━━━ Input records

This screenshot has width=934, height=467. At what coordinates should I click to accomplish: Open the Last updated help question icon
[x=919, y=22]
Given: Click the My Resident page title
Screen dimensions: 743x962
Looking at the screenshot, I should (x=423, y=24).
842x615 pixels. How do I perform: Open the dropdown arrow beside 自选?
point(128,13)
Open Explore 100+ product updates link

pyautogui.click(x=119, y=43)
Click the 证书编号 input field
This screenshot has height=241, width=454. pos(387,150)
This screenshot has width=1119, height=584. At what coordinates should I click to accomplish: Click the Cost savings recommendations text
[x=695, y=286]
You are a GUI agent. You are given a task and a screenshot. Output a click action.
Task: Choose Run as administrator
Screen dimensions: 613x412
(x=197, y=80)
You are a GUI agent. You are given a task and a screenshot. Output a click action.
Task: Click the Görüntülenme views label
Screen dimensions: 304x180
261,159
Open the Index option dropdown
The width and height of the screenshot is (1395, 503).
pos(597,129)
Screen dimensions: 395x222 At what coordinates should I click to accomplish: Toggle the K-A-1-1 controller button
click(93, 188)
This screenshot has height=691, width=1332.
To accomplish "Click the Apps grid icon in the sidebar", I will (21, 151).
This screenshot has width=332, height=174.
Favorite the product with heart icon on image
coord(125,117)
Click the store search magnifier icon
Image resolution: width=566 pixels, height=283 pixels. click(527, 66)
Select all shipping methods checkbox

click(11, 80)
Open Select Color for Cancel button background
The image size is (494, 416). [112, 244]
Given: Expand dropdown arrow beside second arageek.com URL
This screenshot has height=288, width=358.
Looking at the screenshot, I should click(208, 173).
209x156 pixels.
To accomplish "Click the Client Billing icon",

━━━━━━

- What the task asks -
The whole listing should be restated word for word.

- Answer for this exercise -
This screenshot has width=934, height=467. At what coordinates should I click to accomplish: Open the Last updated help question icon
[x=919, y=22]
Given: Click the My Resident page title
Screen dimensions: 743x962
Looking at the screenshot, I should (x=423, y=24).
842x615 pixels. How do I perform: Open the dropdown arrow beside 自选?
point(128,13)
Open Explore 100+ product updates link

pyautogui.click(x=119, y=43)
Click the 证书编号 input field
This screenshot has height=241, width=454. pos(387,150)
This screenshot has width=1119, height=584. At what coordinates should I click to accomplish: Click the Cost savings recommendations text
[x=695, y=286]
You are a GUI agent. You are given a task and a screenshot. Output a click action.
Task: Choose Run as administrator
Screen dimensions: 613x412
(x=197, y=80)
You are a GUI agent. You are given a task and a screenshot. Output a click action.
Task: Click the Görüntülenme views label
Screen dimensions: 304x180
261,159
Open the Index option dropdown
The width and height of the screenshot is (1395, 503).
pos(597,129)
Screen dimensions: 395x222 At what coordinates should I click to accomplish: Toggle the K-A-1-1 controller button
click(93, 188)
This screenshot has height=691, width=1332.
To accomplish "Click the Apps grid icon in the sidebar", I will (21, 151).
This screenshot has width=332, height=174.
Favorite the product with heart icon on image
coord(125,117)
Click the store search magnifier icon
Image resolution: width=566 pixels, height=283 pixels. click(527, 66)
Select all shipping methods checkbox

click(11, 80)
Open Select Color for Cancel button background
The image size is (494, 416). [112, 244]
Given: Expand dropdown arrow beside second arageek.com URL
This screenshot has height=288, width=358.
Looking at the screenshot, I should click(208, 173).
209x156 pixels.
To accomplish "Click the Client Billing icon",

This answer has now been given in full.